Wendy Reid, Ulva’s development manager who arrived on the island in September, said: “We would prefer to be able to welcome people to the island, but we just can’t.

“There is an element of concern about opening to visitors, although generally when people come here they come to walk, so it’s not much of an issue. But physical distancing on the boat is tricky and we can’t get people here under the current situation.”

Once a bustling island with more than 850 residents, the island suffered when it was sold in 1845 along with neighbouring Gometra to a new laird, Francis William Clark.

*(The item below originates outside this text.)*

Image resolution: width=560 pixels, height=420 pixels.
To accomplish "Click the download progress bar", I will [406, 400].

He carried out the rapid clearance of the resident population in order to graze sheep on the land. By 1851, three quarters of the two islands’ population had been cleared.

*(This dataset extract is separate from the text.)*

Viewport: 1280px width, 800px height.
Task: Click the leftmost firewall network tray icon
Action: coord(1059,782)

By 2011 there were just 11 residents on Ulva and 2 on Gometra, with clusters of empty properties where business and families once thrived.

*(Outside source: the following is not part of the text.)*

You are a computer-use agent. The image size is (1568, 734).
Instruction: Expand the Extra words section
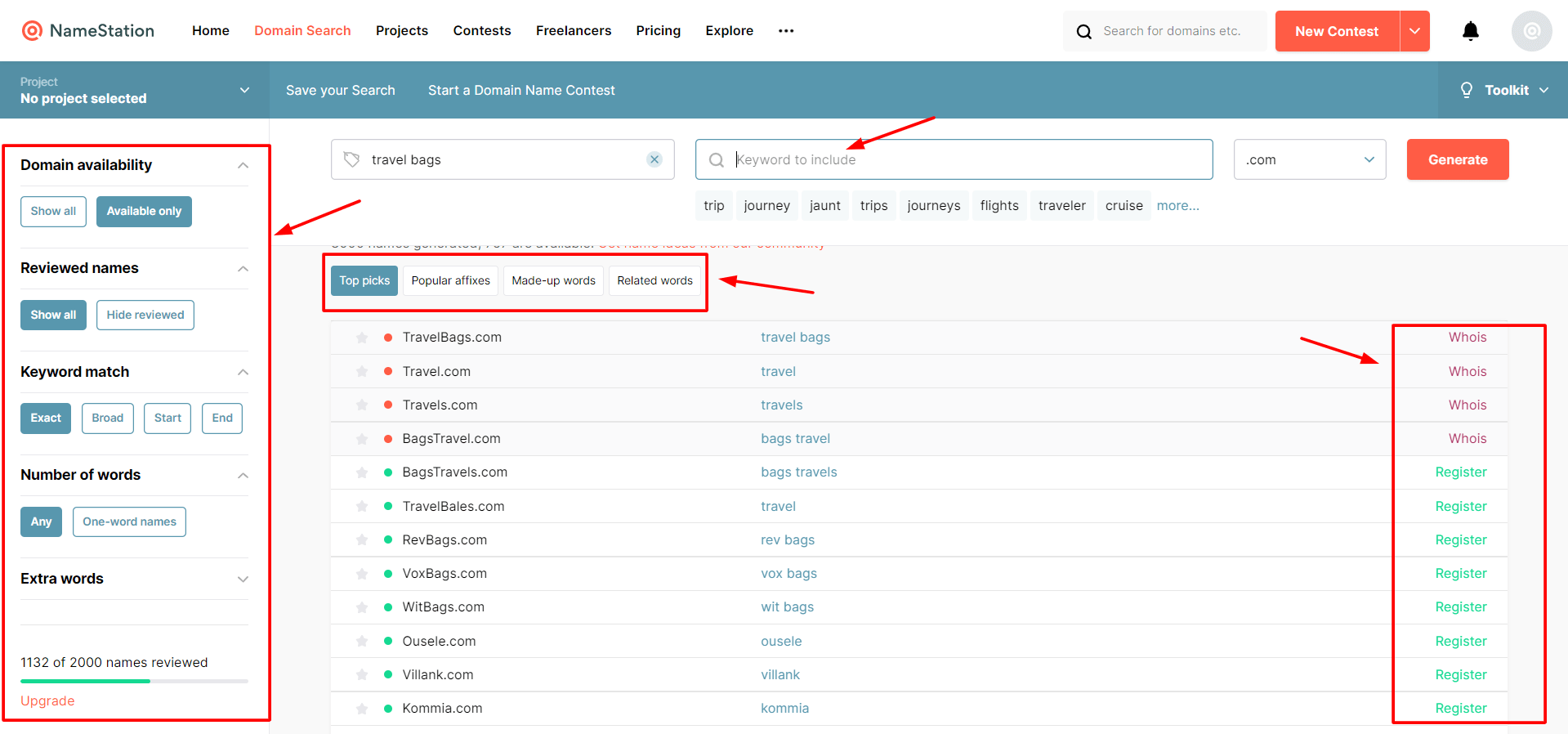(x=243, y=579)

Ms Reid said locals planned to spend the unexpectedly quiet summer carrying out repair work to tracks and buildings, and tending to the newly acquired fold of Highland cows which arrived in January – the first cattle on the island for generations.

And although the ferry won’t be available to visitors, locals will still be able to use it to cross to and from Mull.

“People can come under their own steam, but they have to be prepared that nothing will be open and certain that they will be able to get back,” she added.

“We’re not saying ‘don’t come’ just that we can’t bring you here.”